La señora Francisca xx, se gana la vida lavando ropa, además, lleva una cruz por el marido, insensato y alcohólico, que la agrede y la violenta cada vez que bebe. Después de todo, No hay tiempo que perder, a primera hora luego de amanecer, tesonera, ya se halla de pie con el fin de realizar las faenas cotidianas de esposa resignada y a la par de madre cariñosa, atenta y responsable con el objeto de conseguir las necesidades más significativas del sencillo y conflictivo hogar.
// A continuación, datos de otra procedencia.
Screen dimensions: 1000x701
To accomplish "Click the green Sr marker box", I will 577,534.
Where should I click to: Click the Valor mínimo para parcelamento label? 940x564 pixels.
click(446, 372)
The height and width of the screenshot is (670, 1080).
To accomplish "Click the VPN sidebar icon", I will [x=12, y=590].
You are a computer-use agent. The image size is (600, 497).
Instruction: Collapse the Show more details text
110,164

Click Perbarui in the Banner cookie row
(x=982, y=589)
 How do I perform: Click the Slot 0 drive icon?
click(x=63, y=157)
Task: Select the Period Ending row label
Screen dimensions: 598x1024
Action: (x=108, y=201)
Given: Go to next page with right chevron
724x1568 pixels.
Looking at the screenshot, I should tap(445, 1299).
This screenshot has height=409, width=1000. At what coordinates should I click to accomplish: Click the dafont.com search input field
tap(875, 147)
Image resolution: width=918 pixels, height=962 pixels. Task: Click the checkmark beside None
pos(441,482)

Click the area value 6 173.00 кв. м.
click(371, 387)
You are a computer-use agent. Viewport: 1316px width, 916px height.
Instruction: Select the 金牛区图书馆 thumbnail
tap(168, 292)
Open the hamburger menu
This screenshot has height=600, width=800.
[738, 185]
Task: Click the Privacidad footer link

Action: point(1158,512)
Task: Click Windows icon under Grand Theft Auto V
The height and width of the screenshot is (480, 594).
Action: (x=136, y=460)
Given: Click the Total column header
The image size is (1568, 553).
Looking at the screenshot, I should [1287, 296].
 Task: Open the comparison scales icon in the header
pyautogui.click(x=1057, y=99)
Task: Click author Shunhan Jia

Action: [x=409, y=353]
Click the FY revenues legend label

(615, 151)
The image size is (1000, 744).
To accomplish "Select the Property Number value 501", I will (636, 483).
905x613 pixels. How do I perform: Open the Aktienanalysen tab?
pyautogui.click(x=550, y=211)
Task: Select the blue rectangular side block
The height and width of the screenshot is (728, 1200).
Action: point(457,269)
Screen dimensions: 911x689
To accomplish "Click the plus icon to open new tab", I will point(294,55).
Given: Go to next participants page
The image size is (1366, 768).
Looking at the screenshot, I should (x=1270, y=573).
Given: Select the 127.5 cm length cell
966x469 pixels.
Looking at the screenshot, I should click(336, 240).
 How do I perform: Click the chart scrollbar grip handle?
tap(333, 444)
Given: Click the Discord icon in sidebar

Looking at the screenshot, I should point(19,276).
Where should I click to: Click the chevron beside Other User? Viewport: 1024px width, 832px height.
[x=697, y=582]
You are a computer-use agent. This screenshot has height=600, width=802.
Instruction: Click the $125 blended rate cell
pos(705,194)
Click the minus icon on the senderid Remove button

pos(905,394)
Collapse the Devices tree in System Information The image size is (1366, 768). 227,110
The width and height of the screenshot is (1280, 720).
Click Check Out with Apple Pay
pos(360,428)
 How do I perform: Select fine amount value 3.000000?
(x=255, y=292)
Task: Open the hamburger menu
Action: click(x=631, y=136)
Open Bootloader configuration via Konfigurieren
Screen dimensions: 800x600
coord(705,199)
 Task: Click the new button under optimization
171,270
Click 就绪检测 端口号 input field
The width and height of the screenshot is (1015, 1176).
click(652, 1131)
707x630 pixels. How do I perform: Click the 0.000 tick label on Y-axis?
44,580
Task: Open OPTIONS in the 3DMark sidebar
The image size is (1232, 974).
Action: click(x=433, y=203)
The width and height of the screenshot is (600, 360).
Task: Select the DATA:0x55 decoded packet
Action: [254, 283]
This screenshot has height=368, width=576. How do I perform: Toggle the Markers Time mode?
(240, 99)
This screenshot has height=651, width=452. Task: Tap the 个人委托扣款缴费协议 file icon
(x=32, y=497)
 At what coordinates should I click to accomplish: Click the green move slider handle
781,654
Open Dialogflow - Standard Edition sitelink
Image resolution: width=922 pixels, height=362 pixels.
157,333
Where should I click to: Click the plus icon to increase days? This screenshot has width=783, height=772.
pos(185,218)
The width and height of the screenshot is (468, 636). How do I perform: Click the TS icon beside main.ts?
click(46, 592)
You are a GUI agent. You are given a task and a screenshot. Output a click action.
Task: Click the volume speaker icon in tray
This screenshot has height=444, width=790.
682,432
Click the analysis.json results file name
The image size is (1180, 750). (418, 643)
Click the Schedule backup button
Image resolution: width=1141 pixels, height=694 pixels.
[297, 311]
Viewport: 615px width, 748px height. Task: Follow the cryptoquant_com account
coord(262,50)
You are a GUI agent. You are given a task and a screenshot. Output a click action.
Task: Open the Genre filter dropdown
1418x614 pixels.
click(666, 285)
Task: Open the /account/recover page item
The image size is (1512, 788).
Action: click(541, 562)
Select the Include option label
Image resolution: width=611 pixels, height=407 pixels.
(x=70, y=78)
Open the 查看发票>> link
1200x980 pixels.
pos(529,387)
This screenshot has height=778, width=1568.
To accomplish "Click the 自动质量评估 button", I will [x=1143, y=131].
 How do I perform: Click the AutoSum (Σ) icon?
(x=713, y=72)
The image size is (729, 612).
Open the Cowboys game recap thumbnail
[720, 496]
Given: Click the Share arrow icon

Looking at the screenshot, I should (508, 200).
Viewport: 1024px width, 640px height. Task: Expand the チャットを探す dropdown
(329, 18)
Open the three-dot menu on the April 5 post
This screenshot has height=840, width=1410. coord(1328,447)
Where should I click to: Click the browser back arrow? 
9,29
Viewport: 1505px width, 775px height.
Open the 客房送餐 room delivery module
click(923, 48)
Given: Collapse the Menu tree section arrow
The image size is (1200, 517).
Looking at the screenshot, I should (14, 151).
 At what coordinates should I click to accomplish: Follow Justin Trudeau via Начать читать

En el atractivo pueblo incrustado entre encaramados cerros y cascadas, los habitantes aún duermen apaciblemente. En este halagüeño pueblo, donde reina una armoniosa quietud, Francisca xx, la lavandera, anda con pasos finos por las calles apretadas, alumbrado por el foco que proyecta una luz amarilla y alicaída. En su andar, se topa con algunas personas conocidas, se han levantado temprano igual que ella. Saluda con cordialidad a cada uno de ellos. La fría ventisca que franquea la calzada, fustiga su delgado rostro. Más adelante, oye los primeros gorjeos de las avecillas, posado en el alero de la casa de uno y dos pisos. A medida que las tres agujas del reloj marcan el tiempo inexorable, arriba, en el cielo azulino, la caravana de estrellas centellantes, que durante toda la noche alumbraron como si hubieran vigilado al dormido pueblo, se extinguen poco a poco. Ahora, sumisos, dan permiso a la luz dorada del sol que emprende a dibujar siluetas de la majestuosa cumbre y el manto blanco de la Cordillera, de los imponentes cerros de singulares formas. Entre tanto, en los rededores del pueblo, la copa de la frondosa arboleda, se inclina con el fin de saludar al primer caminante que desfila debajo de la copiosa rama que bisbisea y coquetea con el viento otoñal.
De pronto llega al lugar indicado, toca la puerta: —Tac-tac-tac...
Del el otro lado, la dueña de la casa, que desde la madrugada se encuentra en plena faena, de barrer el patio y arreglar el jardín, con voz amable y querendona, contesta:
—¿Quién es?
—Soy yo, la Señora que ha venido a lavar la ropa —responde con tono callado, detrás de la chirriante y arcaica puerta.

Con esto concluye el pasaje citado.